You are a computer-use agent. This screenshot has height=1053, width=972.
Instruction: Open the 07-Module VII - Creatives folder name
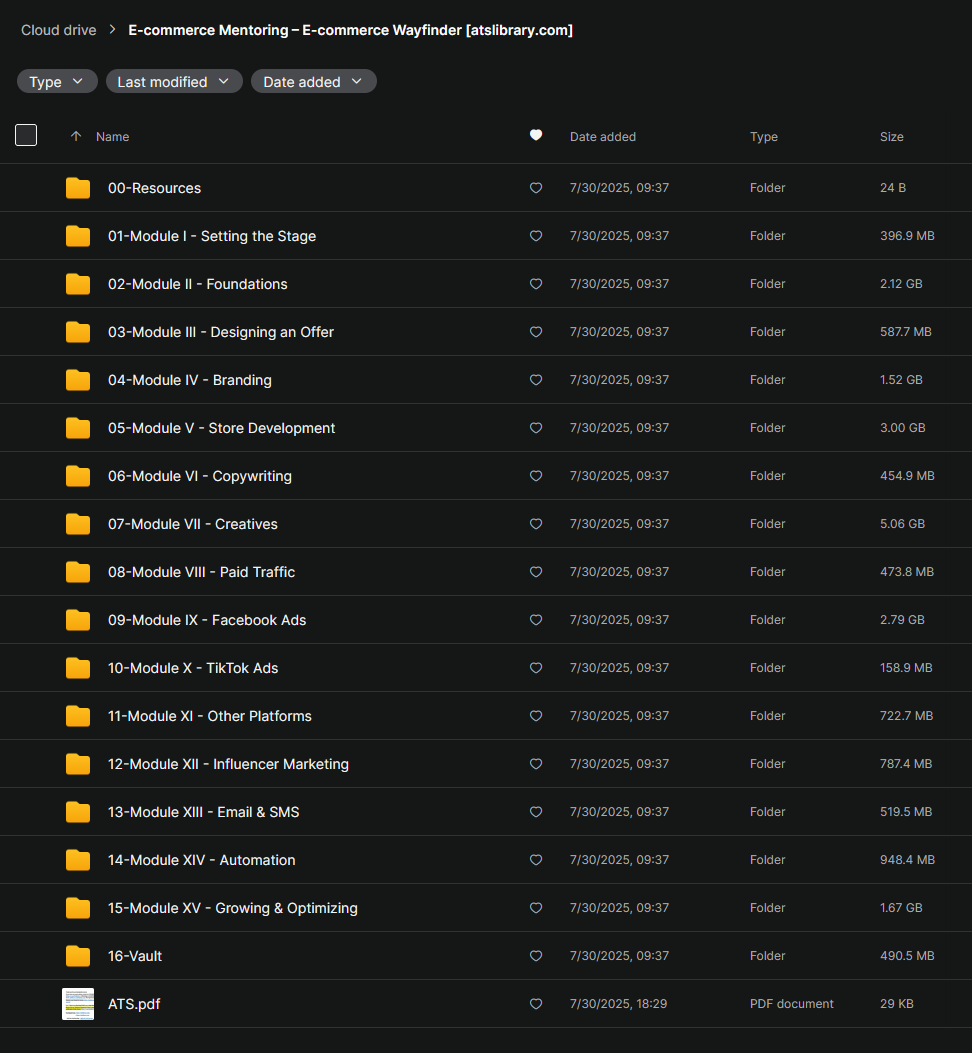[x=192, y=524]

...

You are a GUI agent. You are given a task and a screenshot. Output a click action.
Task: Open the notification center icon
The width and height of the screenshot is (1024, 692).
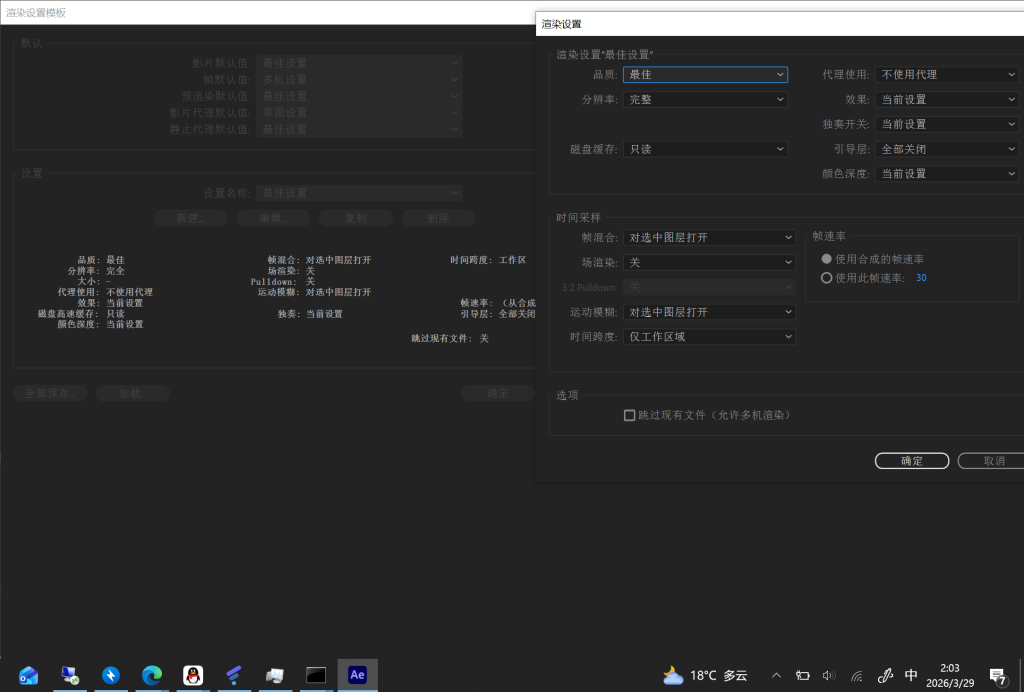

==

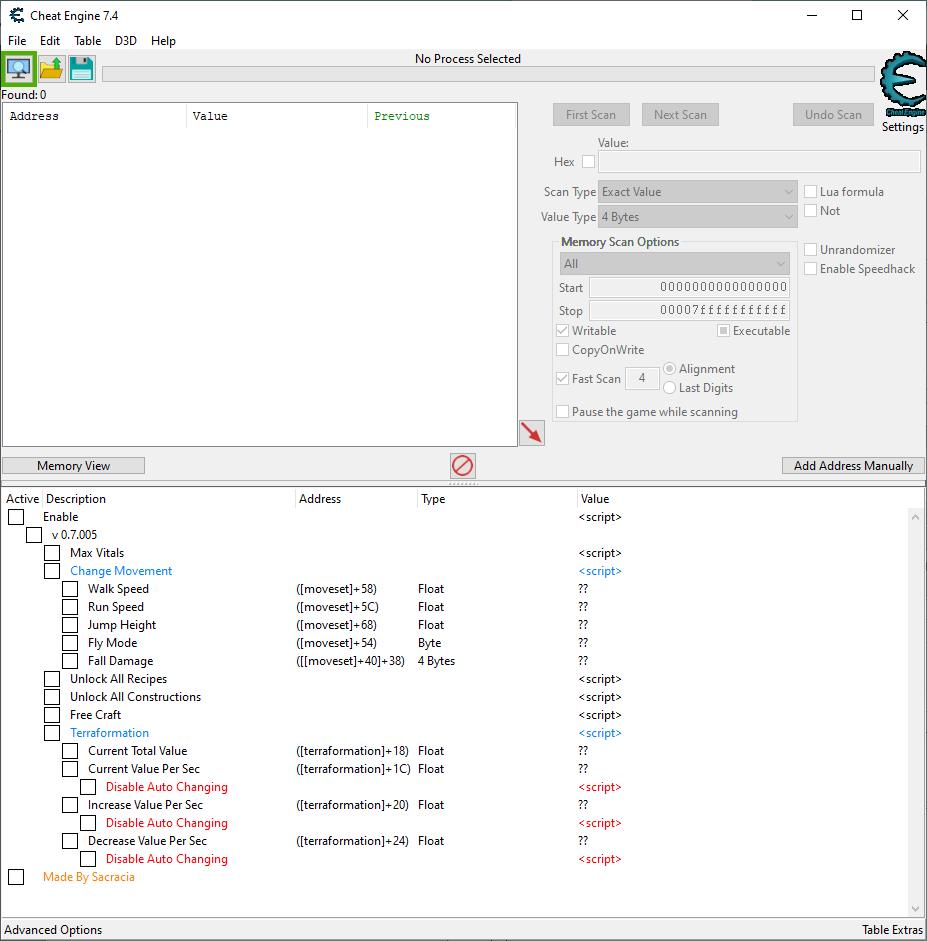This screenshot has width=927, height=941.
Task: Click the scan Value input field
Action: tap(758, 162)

* Exercise aim *
Only the lines above starting at the one containing "You are a GUI" and ending at the one containing "The width and", both included, are to be returned, exactly as they read.

* Your solution *
You are a GUI agent. You are given a task and a screenshot. Output a click action.
Task: Open the notification center icon
The width and height of the screenshot is (1024, 692).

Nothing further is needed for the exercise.